- Passage for review -
##############################

I was reading some material about the defense mechanisms used to protect against CSRF attacks. I think I've a question about the one based on a secure token.

As far as I know, a web application should be designed to include a secret token, which would block a CSRF attempt. This would work simply because the attacker wouldn’t know such token, hence s/he could not add it into the malicious redirect (I read a nice old summary from a senior user in the forum).

The bit I’m still struggling to grasp is how this works:

  • If I am indeed logged into that website, what would prevent my browser from adding this secret token to the malicious redirect? (Hopefully, the answer is that it does not, because of the very nature of this token, but I'm just missing how it works)

  • If I am not logged into that website, the attack would fail anyway, right? (Unless of course a malware has infected the machine and will wake up a “dormant” CSRF attack as soon as it has detected that the target URL has been requested by the user. That’s however beyond the scope of my question)

##############################

(Saved entries)
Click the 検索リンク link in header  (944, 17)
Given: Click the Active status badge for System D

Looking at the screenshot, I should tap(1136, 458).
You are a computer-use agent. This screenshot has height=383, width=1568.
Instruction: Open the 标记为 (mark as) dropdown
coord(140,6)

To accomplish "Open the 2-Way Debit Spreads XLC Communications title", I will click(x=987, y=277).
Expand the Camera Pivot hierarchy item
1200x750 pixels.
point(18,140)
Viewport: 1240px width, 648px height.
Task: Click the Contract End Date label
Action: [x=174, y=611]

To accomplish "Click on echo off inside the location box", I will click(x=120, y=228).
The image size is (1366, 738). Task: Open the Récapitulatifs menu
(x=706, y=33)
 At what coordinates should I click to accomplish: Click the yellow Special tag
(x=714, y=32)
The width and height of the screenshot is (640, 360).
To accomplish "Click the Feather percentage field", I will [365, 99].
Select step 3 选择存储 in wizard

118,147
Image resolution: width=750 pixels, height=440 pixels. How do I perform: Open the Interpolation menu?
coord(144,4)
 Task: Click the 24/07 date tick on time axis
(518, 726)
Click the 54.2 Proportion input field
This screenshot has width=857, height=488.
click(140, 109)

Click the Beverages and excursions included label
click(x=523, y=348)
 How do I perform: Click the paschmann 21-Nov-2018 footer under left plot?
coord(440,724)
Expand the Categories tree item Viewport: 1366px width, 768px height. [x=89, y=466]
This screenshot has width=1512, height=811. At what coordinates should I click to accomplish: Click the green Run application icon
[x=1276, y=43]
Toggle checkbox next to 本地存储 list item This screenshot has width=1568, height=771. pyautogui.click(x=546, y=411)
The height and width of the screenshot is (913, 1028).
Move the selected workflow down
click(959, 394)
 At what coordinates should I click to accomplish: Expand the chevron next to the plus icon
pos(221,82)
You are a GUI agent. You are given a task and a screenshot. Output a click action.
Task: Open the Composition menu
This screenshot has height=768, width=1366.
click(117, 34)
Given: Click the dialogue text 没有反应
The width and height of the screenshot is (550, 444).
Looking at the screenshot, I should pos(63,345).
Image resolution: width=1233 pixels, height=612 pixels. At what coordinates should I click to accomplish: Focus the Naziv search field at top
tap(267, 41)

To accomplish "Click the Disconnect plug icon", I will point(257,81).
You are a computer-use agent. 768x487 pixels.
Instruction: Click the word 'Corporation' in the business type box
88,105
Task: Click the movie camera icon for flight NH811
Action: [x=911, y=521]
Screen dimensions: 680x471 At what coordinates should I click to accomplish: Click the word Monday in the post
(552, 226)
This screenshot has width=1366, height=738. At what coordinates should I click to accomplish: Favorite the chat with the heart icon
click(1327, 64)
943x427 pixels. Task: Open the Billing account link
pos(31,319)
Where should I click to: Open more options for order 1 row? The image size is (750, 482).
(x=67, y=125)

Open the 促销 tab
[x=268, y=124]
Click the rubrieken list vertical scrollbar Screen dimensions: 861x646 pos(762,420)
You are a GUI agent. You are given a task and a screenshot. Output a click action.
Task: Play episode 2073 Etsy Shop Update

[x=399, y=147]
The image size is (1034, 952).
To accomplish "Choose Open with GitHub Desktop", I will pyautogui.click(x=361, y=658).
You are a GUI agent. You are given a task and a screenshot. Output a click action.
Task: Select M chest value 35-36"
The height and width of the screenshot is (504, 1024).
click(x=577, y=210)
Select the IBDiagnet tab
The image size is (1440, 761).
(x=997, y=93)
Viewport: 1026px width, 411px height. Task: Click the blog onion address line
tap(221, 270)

##############################

- How to complete this task -
Carry on the post asking how secret tokens stop CSRF attacks, picking up right after its final sentence.

- Task answer -
In short, it's because websites can send data by making POST request to other websites, but they cannot read data from other websites.

Let's forget about CORS (a way to explicitly allow sharing data between different domains anyway), and let's say A and B are two unrelated websites. A can make a POST request to B, sending data and performing actions. But A cannot read the content of B in any way (frames, Ajax requests, etc. won't work). So tokens provide a solution to CSRF because in order for A to make a successful POST request to B, the secret value of the token must be known. And there's no way to know it, unless you are on B. Only B knows the right value for your session.

  • Websites can read some data, like the dimension of an image... – curiousguy Jun 20 at 20:40
  • @curiousguy, right, I'd never thought of that – reed Jun 20 at 20:52
  • Websites can also use fonts, do transformations on images, and run scripts from other domains... The resulting security property is very difficult to describe – curiousguy Jun 20 at 21:00

...the one based on a secure token.

I assume you are talking about what OWASP calls "the synchronizer token pattern".

If I am indeed logged into that website, what would prevent my browser from adding this secret token to the malicious redirect?

What is important here is that the token is not stored in a cookie. The server gives the token to the client in a HTTP header or the HTTP body, but not in a cookie.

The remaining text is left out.